Cramton graduated from Harvard with an A.B., magna cum laude, in 1950 and earned his law degree from University of Chicago Law School in 1955.

Cramton began his career at the Department of Justice in 1970 as the chairman of the Administrative Conference of the United States — “an independent federal agency dedicated to improving the administrative process,” according to the agency website.

He was soon appointed by Nixon to the post of assistant attorney general in 1972 and led the Office of Legal Counsel.

The Office of Legal Counsel “is the most important government office you have never heard of,” according to Newsweek. “Within the executive branch, including the Pentagon and CIA, the OLC acts as a kind of mini Supreme Court. Its carefully worded opinions are regarded as binding precedent.”

Cramton’s promising career at the DOJ was cut short when he came head to head with the President in 1972.

At that time, Nixon was under attack from Congress for refusing to spend the annual budget allocated to deliberately defund legislation he opposed. Instead of supporting the president, Cramton infuriated Nixon “by concluding that withholding appropriated funds was unlawful, and his tenure at the Department of Justice ended,” the late Cornell Law Professor William Tucker Dean wrote in a dedication to Cramton in 1973.

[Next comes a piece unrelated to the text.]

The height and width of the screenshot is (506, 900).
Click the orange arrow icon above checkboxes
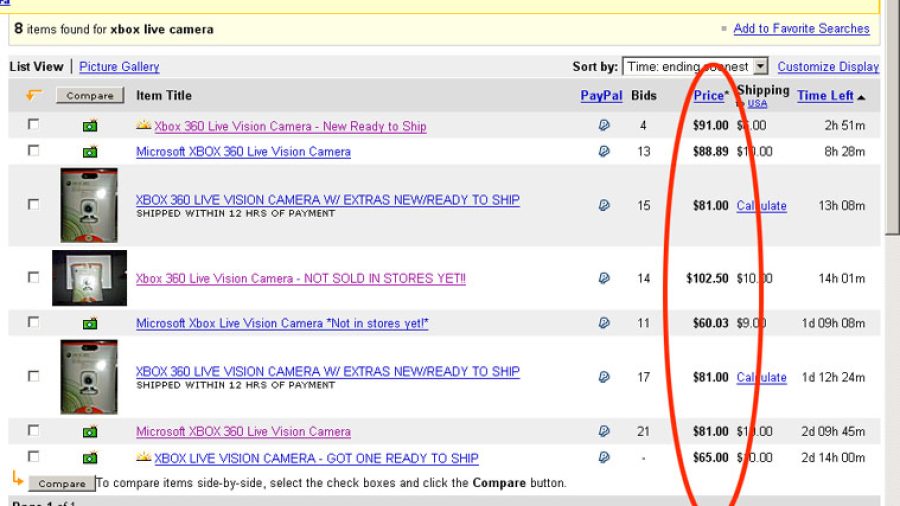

Cramton was contacted by former Cornell President Dale Corson days after leaving the DOJ and was offered a job as dean of Cornell Law School.

As dean, he wrote several books and many academic articles concerning the U.S. legal system. His most recent book, Reforming the Court (2006) included ideas on how the Supreme Court could be improved.

Even after retiring from public office, Cramton continued to oppose President Nixon. “We’re in a situation of loss of leadership, paralysis of government, drift that’s going to continue for three and a half years,” he told The Sun in 1973.

Cramton is survived by his widow, Harriet; four children; two sisters; 11 grandchildren and 21 great-grandchildren, according to the University.